‘Least fashion-conscious’? It’s totally true … and absolutely false

by DGO Web Administrator

It seems like something the city would have forgotten about long ago – the “least fashion-conscious” in America. The only reason I bring all this up is because people still talk about it – like, all the time – decades after USA Today made the accusation. When I moved here four years ago, I heard it so often I assumed it must had been written, you know, sometime this decade. Not nearly 30 years ago.

But there’s a reason why it has stuck. Because it’s entirely true. And it’s completely false. And how we talk about it says more about Durangoans than any label USA Today cooked up.

Let’s set aside issues of methodology – this was not a scientific study worthy of such scrutiny. It was likely a conclusion reached by one to three people based on flimsy and unsophisticated evidence meant to sell newspapers and get entire cities and regions talking. Let’s indulge the assessment despite that the people who engineered it have probably died of natural causes by now.

Just consider the phrase: Fashion-conscious. What does that even mean? Whose fashion are we referring to, ours or someone else’s? How are we defining “fashion,” as if there is one definition and we all agree on it. Which, of course, there isn’t, and we don’t. And how conscious is conscious? Somewhere between indifferent and obsessed? That’s quite the gully.

It doesn’t take much looking in Durango to know that outdoor sports and their utilitarian clothes that are marketed, sold to, worn, and cherished by outdoor folks dominate closets in Durango. Go to Steamworks in a ironically named sports jacket amid a sea of North Face and Patagonia and people ask if you’ve come from a funeral. Are those khaki pants you’re wearing, kind bank employee? No, they’re a nylon blend with pockets in odd places.

Before I moved to Durango, I regularly hung out in the Western Massachusetts town of Great Barrington. Though a third of its size, GB had a lot of similarities to Durango in terms of the values, spirit, and character of the people and place. But where Durango has its outdoorwear-as-fashion, in Great Barrington it was farmers. I’d go to the co-op – the high-status place to shop for groceries for the crunchy crowd – and notice a lot of Muck boots, those three-season boots good for snow, rain or mud. Sometimes the boots would be muddy straight from the field, and sometimes complemented by L.L. Bean up top. Muck boots were utilitarian, yet they carried a sense of status with them, just like the dirty fingernails on some of those who wore them.

And that’s what fashion and style are all about: communication and status. What we wear signals what we care about, the things we do. It reflects our activities and values. In Durango, all that activewear is absolutely necessary to the lifestyles of those who wear it, but looking like you just got off the mountain, down to the messy hair if not covered by some kind of headwear, also carries status. To say that people are unaware or oblivious is inaccurate. They know, they just might not care. They may even make an effort to look like they do, the coiffed “I don’t care” look.

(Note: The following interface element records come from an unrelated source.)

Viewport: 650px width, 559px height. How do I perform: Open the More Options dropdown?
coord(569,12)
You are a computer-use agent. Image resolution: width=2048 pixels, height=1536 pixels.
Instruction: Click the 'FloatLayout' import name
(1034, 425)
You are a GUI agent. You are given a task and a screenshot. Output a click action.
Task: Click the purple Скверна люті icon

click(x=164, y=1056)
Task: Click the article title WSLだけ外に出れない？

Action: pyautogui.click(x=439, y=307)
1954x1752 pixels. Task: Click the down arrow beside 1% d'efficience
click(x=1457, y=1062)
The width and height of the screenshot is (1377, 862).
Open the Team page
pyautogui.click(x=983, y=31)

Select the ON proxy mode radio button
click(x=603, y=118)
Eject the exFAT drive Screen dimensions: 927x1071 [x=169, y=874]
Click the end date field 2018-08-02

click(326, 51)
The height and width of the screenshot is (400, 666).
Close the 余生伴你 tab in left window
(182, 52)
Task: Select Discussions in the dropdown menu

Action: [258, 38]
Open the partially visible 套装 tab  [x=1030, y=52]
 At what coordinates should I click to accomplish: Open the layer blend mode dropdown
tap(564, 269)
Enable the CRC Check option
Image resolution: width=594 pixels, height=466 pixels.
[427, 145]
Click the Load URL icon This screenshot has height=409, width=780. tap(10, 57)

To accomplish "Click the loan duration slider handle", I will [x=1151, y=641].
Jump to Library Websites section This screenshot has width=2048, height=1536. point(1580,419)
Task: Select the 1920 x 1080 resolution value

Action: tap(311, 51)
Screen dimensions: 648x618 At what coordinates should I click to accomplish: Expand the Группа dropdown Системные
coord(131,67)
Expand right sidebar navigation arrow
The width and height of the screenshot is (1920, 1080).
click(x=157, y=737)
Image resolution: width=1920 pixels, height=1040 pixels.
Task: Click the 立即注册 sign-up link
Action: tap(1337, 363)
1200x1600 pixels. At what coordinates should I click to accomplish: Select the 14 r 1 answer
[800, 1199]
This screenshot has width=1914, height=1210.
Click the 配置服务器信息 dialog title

Fashion and style, of course, will change depending on culture and geography. The just-off-the-mountain look in Durango IS what counts as fashionable around here, but it also creates and reinforces a casual culture: I can’t imagine even the nicest restaurants in town getting too worked up about a lot of North Face walking through the door. We’re a laid-back town. But we’re conscious of that.

And that’s not the only dominant style around here. Most of the friends I have here don’t own many “new” clothes. Thrift stores and vintage shops and other second-hand outlets dominate a large sector of Durango (and look at all the choices we have … perhaps it’s supply matching demand). They’re also some of the most fashionable and fashion-conscious people I’ve met, regardless of where I’ve lived or who’s defining the terms.

Part of me wishes this 30-year-old label would slump off into forgotten memory. It seems like too much power to be given to something as equally outdated as nonsensical. But there’s a reason we’re still talking about it: Because it actually captures a lot of the identity here, though probably not in the way USA Today meant. I believe a lot of people are just fine with it all, wearing it like a fashion-unconscious badge of honor.